I would have put the token on the old stack since that's what we'd be returning to.
After some more spec reading, your approach makes sense as it matches the GCSSS[12] instructions where the outgoing, rather than incoming, shadow stack is capped. So all good I think. However, a bit more below on the restore order (it's ok but a bit confusing).
This raises interesting questions about what happens if the reason for the signal is that we just overflowed the normal stack (which are among the issues that have got in the way of working out if or how we do something with sigaltshadowstack).
That's not that different from the classic case where we get an error trying to setup the frame. signal_setup_done() handles it by forcing a SIGSEGV. I'd say we do the same here.

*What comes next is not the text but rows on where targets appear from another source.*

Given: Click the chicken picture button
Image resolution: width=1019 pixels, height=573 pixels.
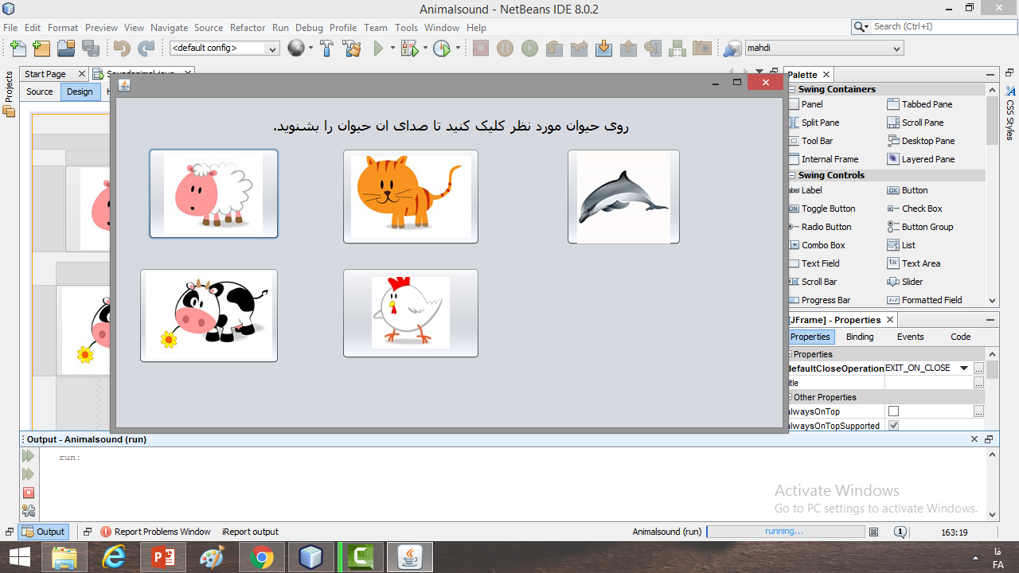Looking at the screenshot, I should [410, 313].
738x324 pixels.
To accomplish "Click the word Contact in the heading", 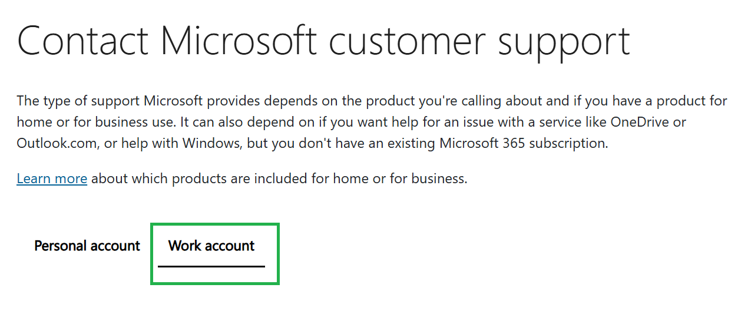I will [x=82, y=41].
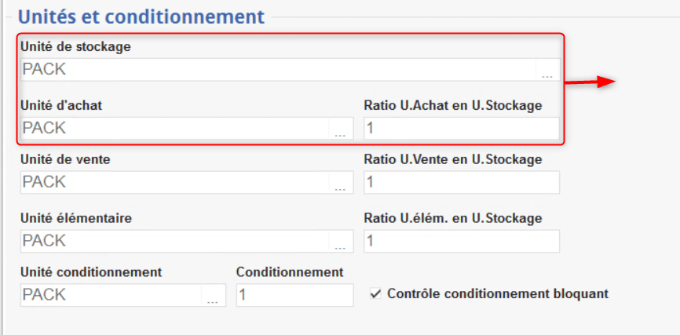Open the Unité de vente lookup (…) button
The height and width of the screenshot is (335, 680).
click(340, 185)
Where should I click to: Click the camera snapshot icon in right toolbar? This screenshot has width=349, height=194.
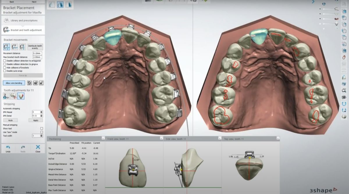point(344,97)
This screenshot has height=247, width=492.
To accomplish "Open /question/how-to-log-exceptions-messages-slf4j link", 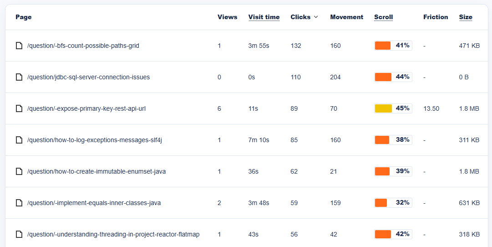I will (95, 140).
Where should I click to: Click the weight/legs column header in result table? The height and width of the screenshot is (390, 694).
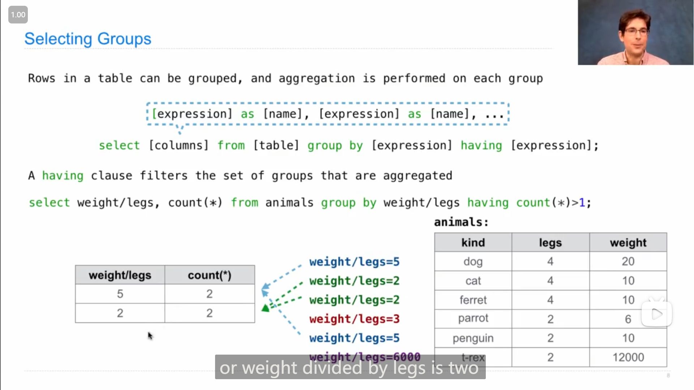pyautogui.click(x=120, y=275)
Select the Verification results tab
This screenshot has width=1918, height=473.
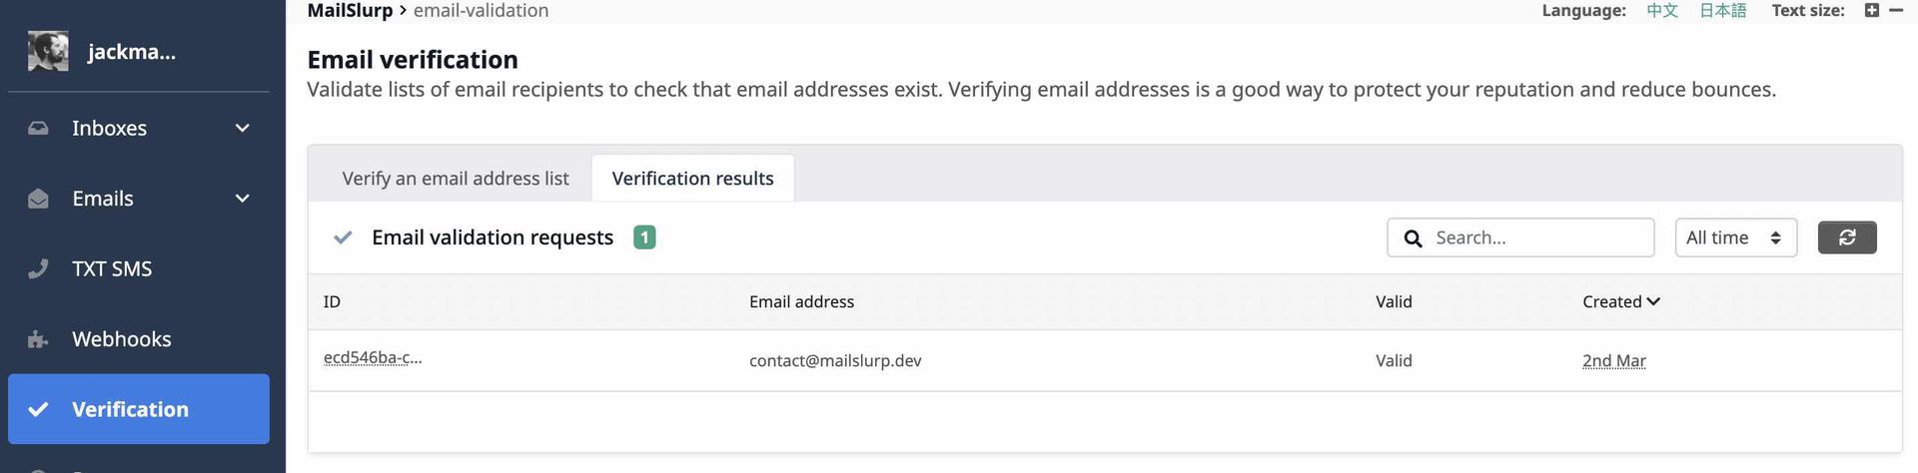coord(692,179)

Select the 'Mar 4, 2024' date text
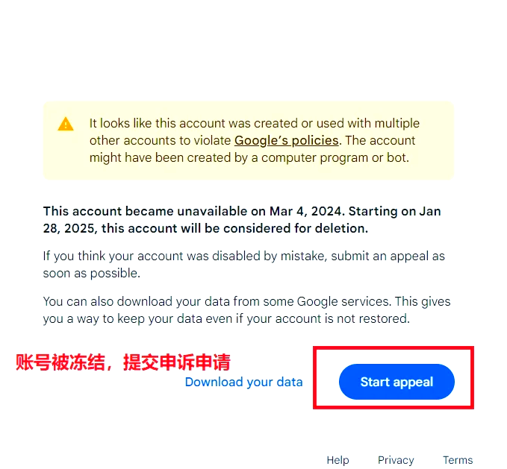305,212
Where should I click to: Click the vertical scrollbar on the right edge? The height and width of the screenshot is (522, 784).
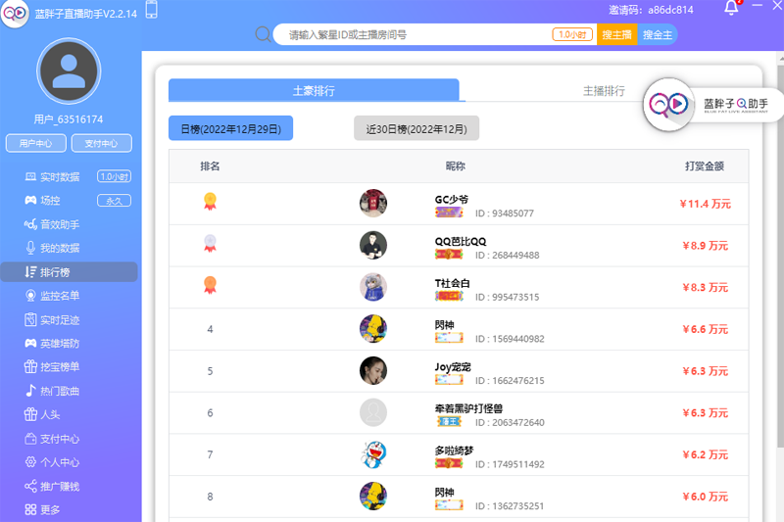click(x=780, y=250)
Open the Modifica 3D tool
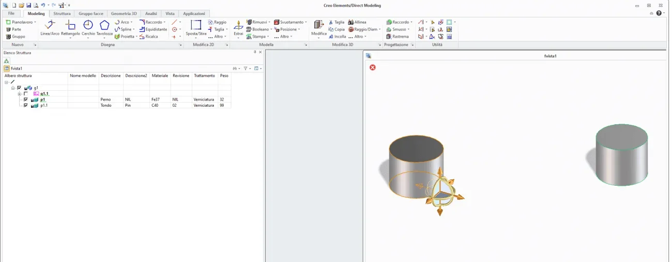672x262 pixels. [318, 28]
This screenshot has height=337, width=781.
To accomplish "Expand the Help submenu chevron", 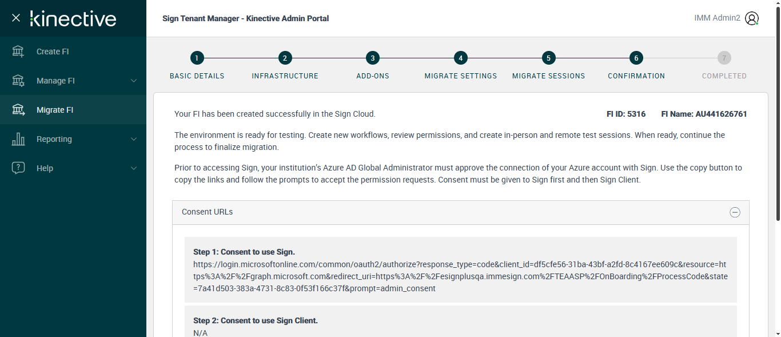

I'm not clear what the purpose of the token would be on the new stack, the token basically says "this is somewhere we can sigreturn to", that's not the case for the alternative stack.
Yeah, I thought we have to somehow mark the top of the stack with this token. But looking at the architecture stack switching, it caps the outgoing stack (in our case this would be the interrupted one). So that's settled.
On the patch itself, I think there are some small inconsistencies on how it reads the GCSPR_EL0: preserve_gcs_context() does a gcs_preserve_current_state() and subsequently reads the value from the thread structure. A bit later, gcs_signal_entry() goes for the sysreg directly. I don't think that's a problem even if the thread gets preempted but it would be nice to be consistent. Maybe leave the gcs_preserve_current_state() only a context switch thing. Would it work if we don't touch the thread structure at all in the signal code? We wouldn't deliver a signal in the middle of the switch_to() code. So any value we write in thread struct would be overridden at the next switch.
If GCS is disabled for a guest, we save the GCSPR_EL0 with the cap size subtracted but there's no cap written. In restore_gcs_context() it doesn't look like we add the cap size back when writing GCSPR_EL0. If GCS is enabled, we do consume the cap and add 8 but otherwise it looks that we keep decreasing GCSPR_EL0. I think we should always subtract the cap size if GCS is enabled. This could could do with some refactoring as I find it hard to follow (not sure exactly how, maybe just comments will do).
I'd also keep a single write to GCSPR_EL0 on the return path but I'm ok with two if we need to cope with GCS being disabled but the GCSPR_EL0 still being saved/restored.
Another aspect for gcs_restore_signal(), I think it makes more sense for the cap to be consumed _after_ restoring the sigcontext since this has the actual gcspr_el0 where we stored the cap and represents the original stack. If we'll get an alternative shadow stack, current GCSPR_EL0 on sigreturn points to that alternative shadow stack rather than the original one. That's what confused me when reviewing the patch and I thought the cap goes to the top of the signal stack.